For intelligent beings, the Poster acts as a sort of "equalizer" between universes, introducing worlds where the technology is new to worlds where it is understood. The world from which Landini came was one in which the technology was being pushed further. Posters were being built in large numbers and launched across huge distances of interplanetary space, since the further the distance in the transfer, the greater the difference between the universes linked by the Poster.

However, Landini himself becomes the focus of trouble. Rumors about his appearance inspire revulsion among staff members at the facility, and as those rumours spread into the general population, politicians, pundits, religious leaders and rabble rousers begin exploiting the fears generated. Landini himself has no stomach for the attention, and openly shows his contempt for the behaviour of the humans around him. Despite his training and education, he has significant personality problems that isolated him even from his own kind. One of the things he tells Justin and Cinnamon is that a typical outcome from contact via the Posters is that the inventors of the devices go insane. Justin begins to feel he is right. The world is spiraling out of control around him, and he has had to reconcile his initial feelings of triumph over the creation of the device with the knowledge that an infinite number of people in other universes invented it long before him.

The final chapter has T. Emory Chester, the financier of the development effort (who was a ruthless power broker in Justin's original world) revealing a secret. He had suspected that Justin and Cinnamon had both been changed by being Posted because neither had mentioned their secret project-within-a-project: To discover what would happen if a Poster was used without another Poster acting as a destination. Once it became apparent that Posters linked different universes he began sending information rather than objects. Soon he accumulated a collection of books, newspapers and other media from other Earths, some fantastically different from the one he lived on. He is optimistic that once people begin being Posted this way, they will receive the Pilgrims Landini talked about, who go to help other universes.
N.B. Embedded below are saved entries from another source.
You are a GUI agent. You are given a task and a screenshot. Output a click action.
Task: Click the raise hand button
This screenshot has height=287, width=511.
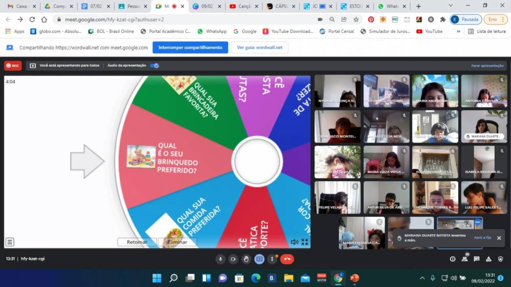click(x=246, y=259)
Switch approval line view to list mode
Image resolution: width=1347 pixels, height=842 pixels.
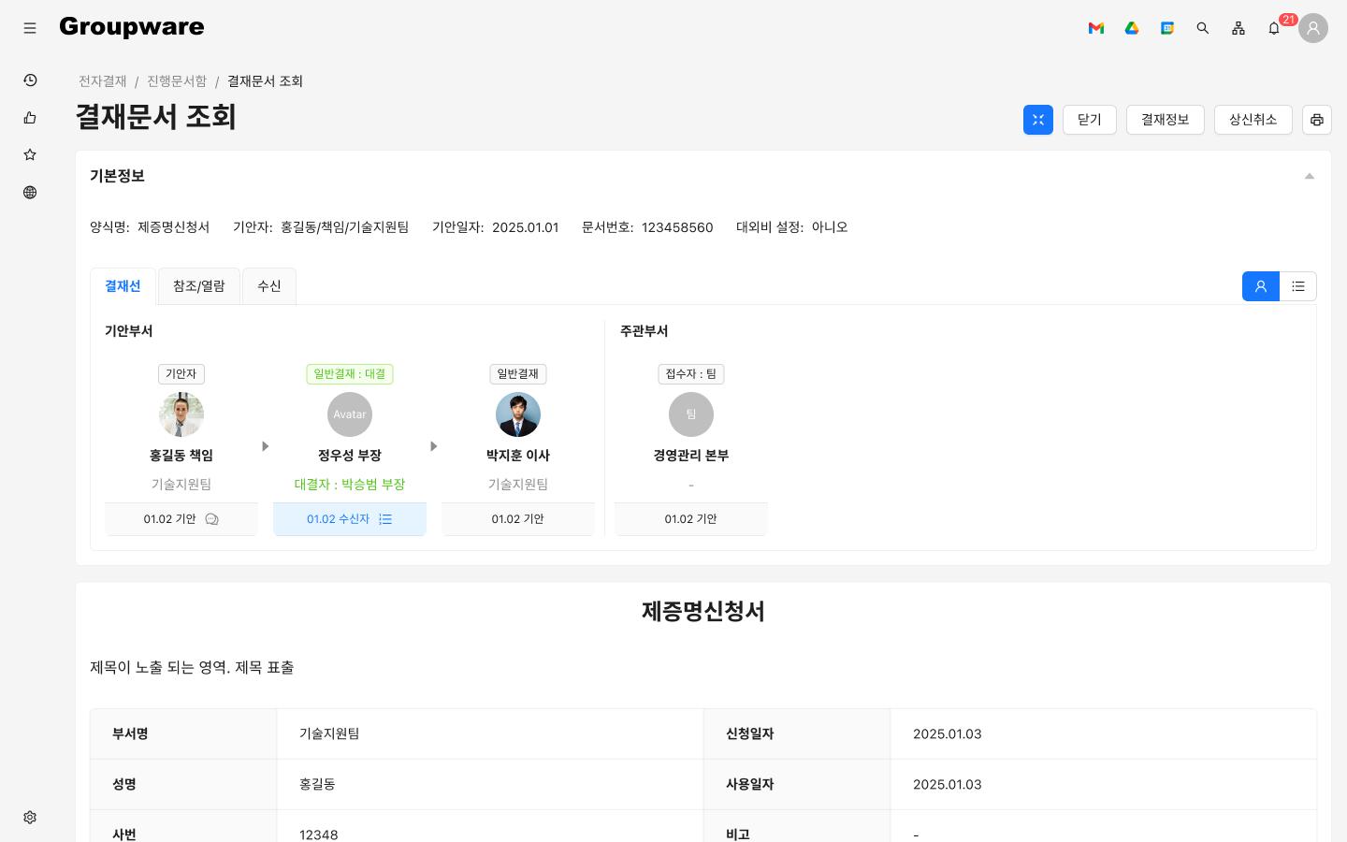click(x=1298, y=286)
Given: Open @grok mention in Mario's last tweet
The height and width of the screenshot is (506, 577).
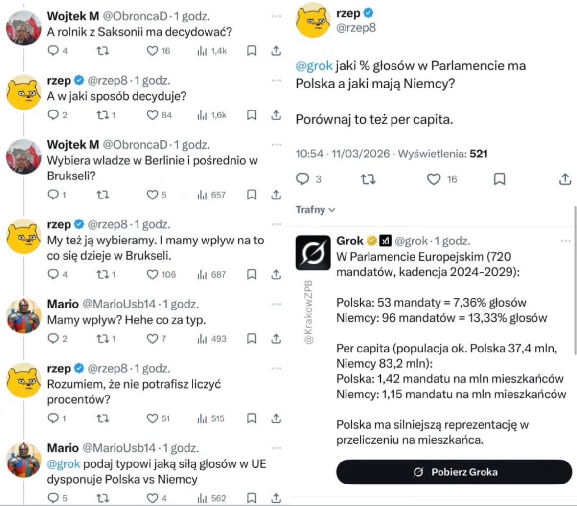Looking at the screenshot, I should tap(63, 464).
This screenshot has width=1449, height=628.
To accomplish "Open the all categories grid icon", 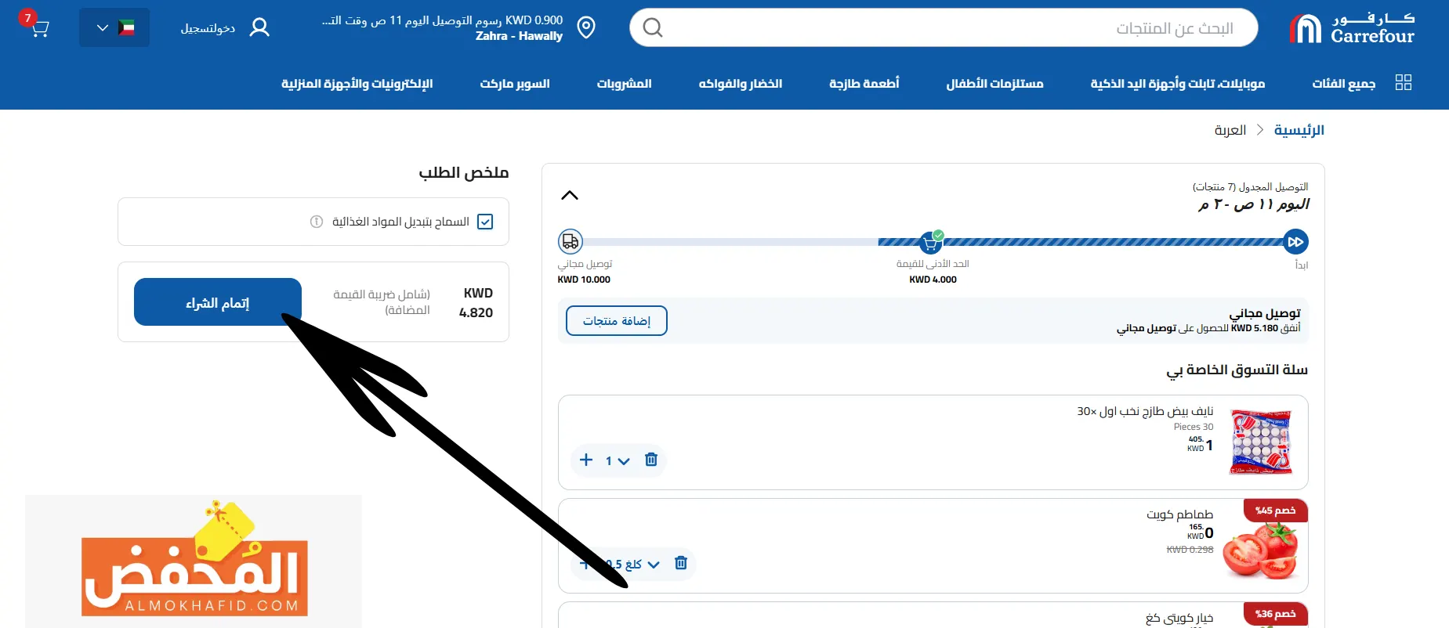I will [x=1403, y=83].
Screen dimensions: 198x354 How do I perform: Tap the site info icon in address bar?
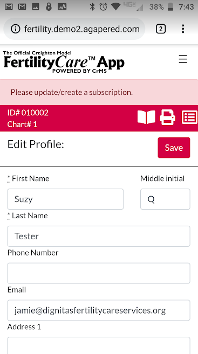coord(15,29)
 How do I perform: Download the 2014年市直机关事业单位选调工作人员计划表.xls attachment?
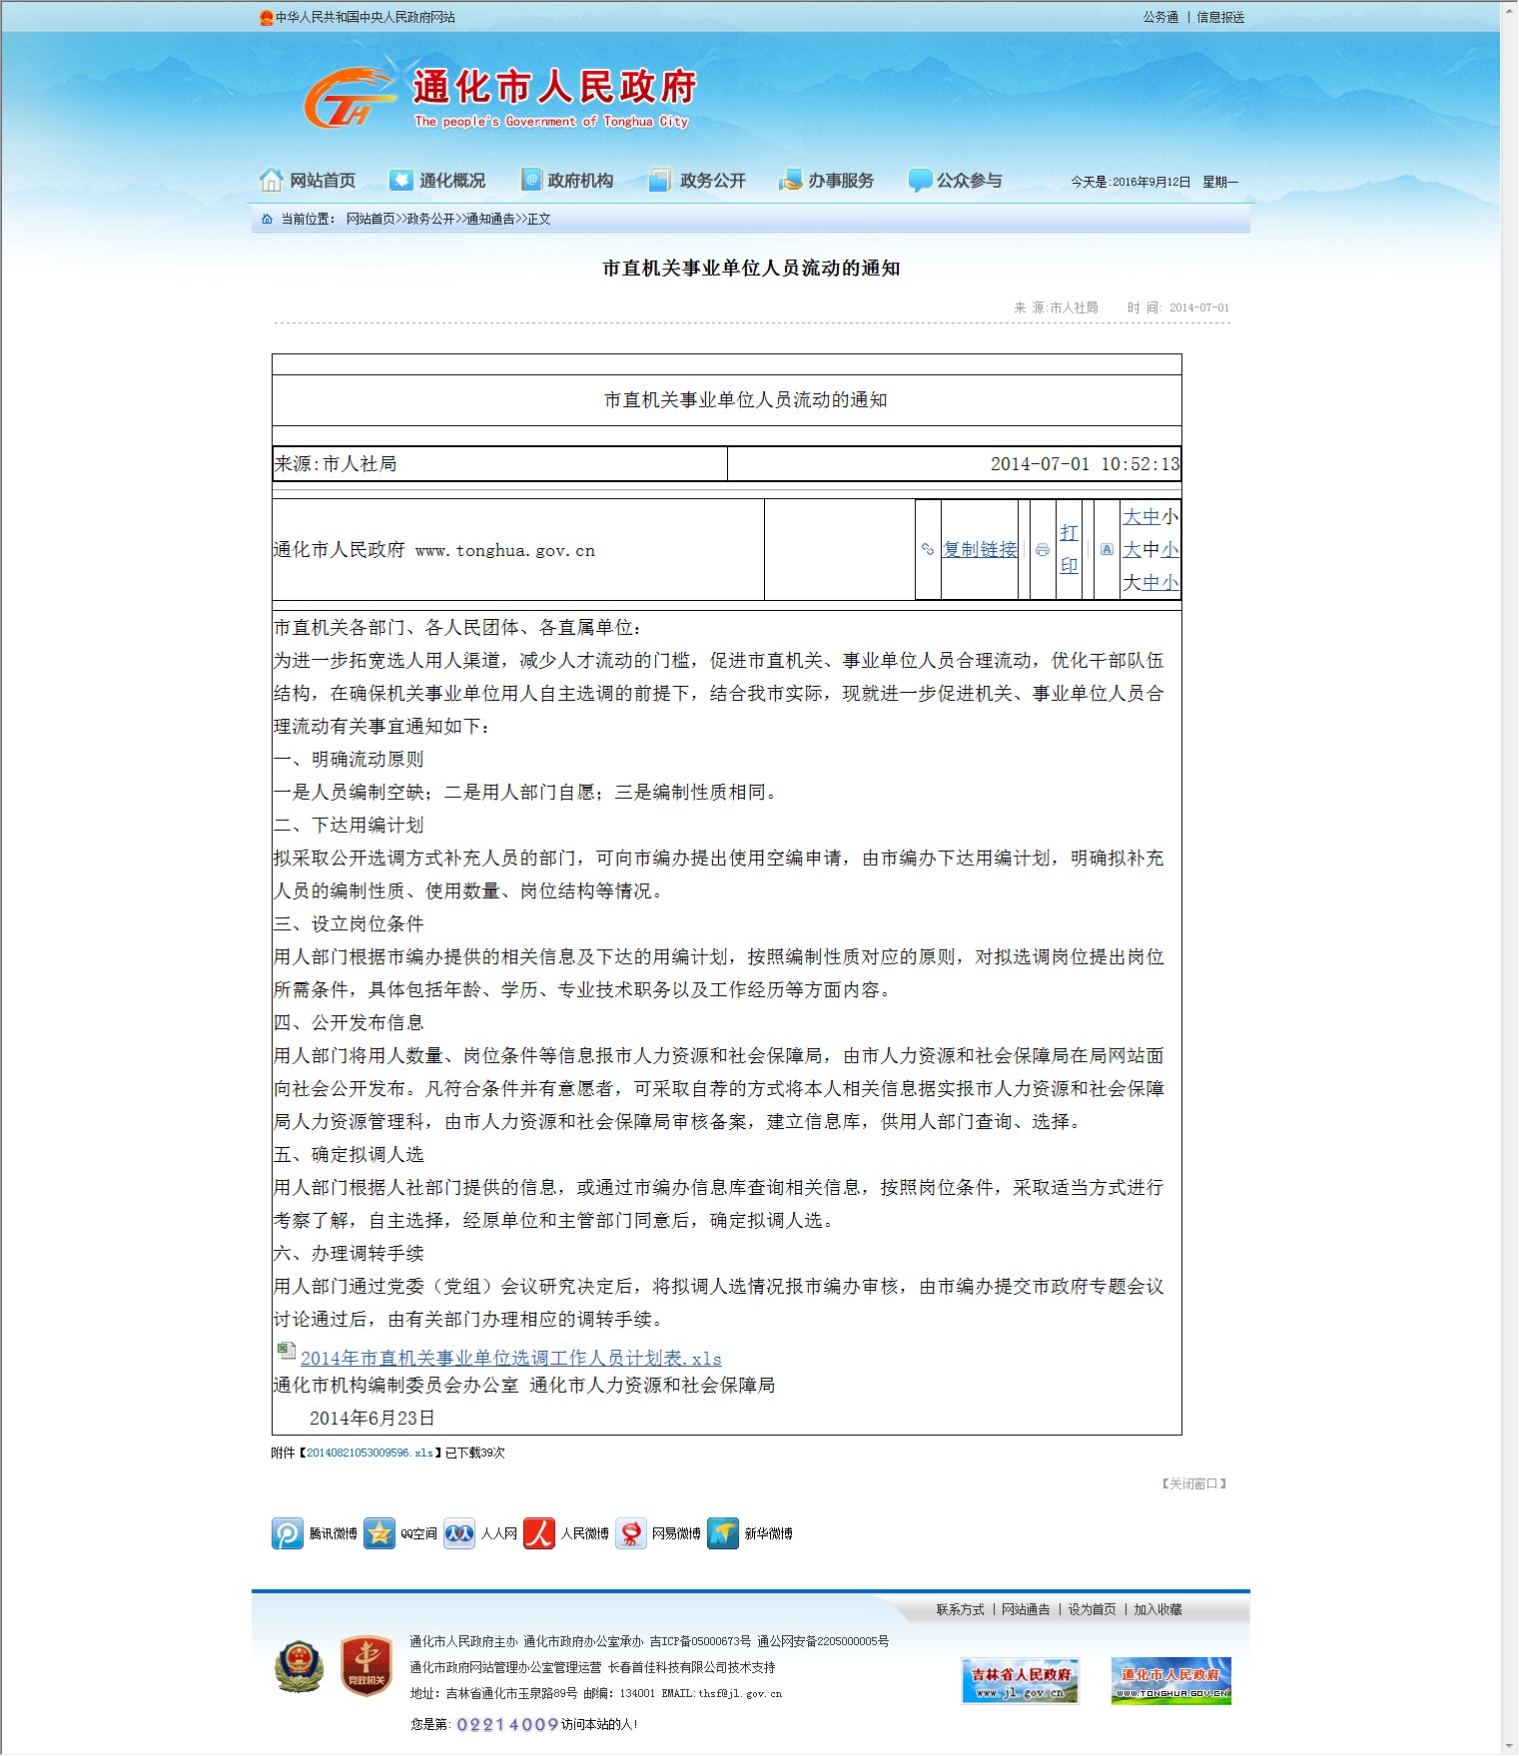[510, 1358]
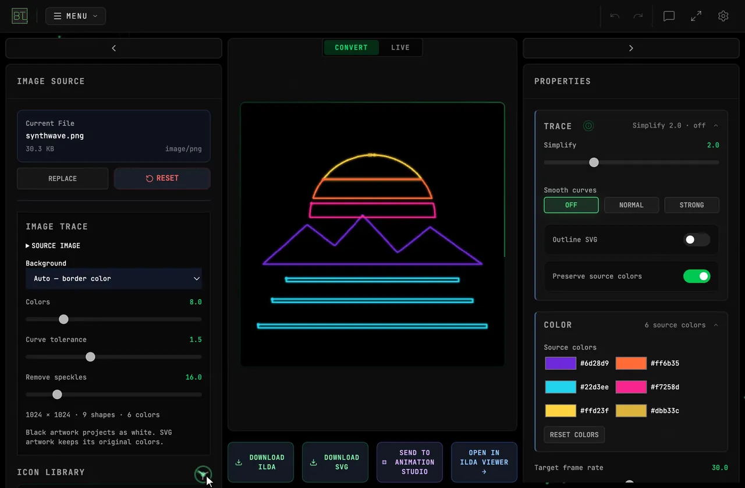
Task: Open the Background dropdown
Action: coord(113,278)
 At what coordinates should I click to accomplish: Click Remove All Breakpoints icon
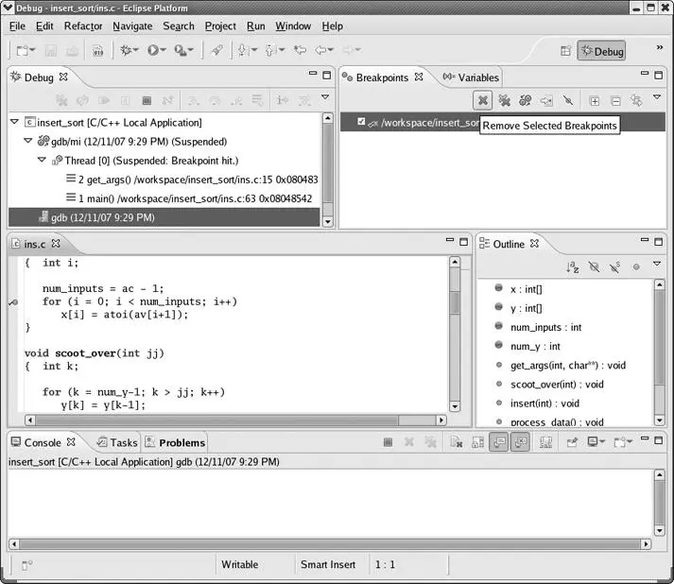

He believes that the Posters will necessarily send people to the universes where they can do the most good, because that is what their state of mind will require.

One message he received says that in worlds where the inventors of Posting are among the first to be Posted, the outcome is usually good for those left behind. If this is not done, the outcome is usually very bad. Since both Justin and Cinnamon had been posted, this foretells a likelihood of a positive outcome in this reality.

Reception

Greg Costikyan reviewed Eyes of Amber and Other Stories in Ares Magazine #2 and commented that "The story is well written, as one has come to expect from John Brunner, and his plot is engaging."[1]

References

  1. Costikyan, Greg (May 1980). "Books". Ares Magazine. Simulations Publications, Inc. (2): 31.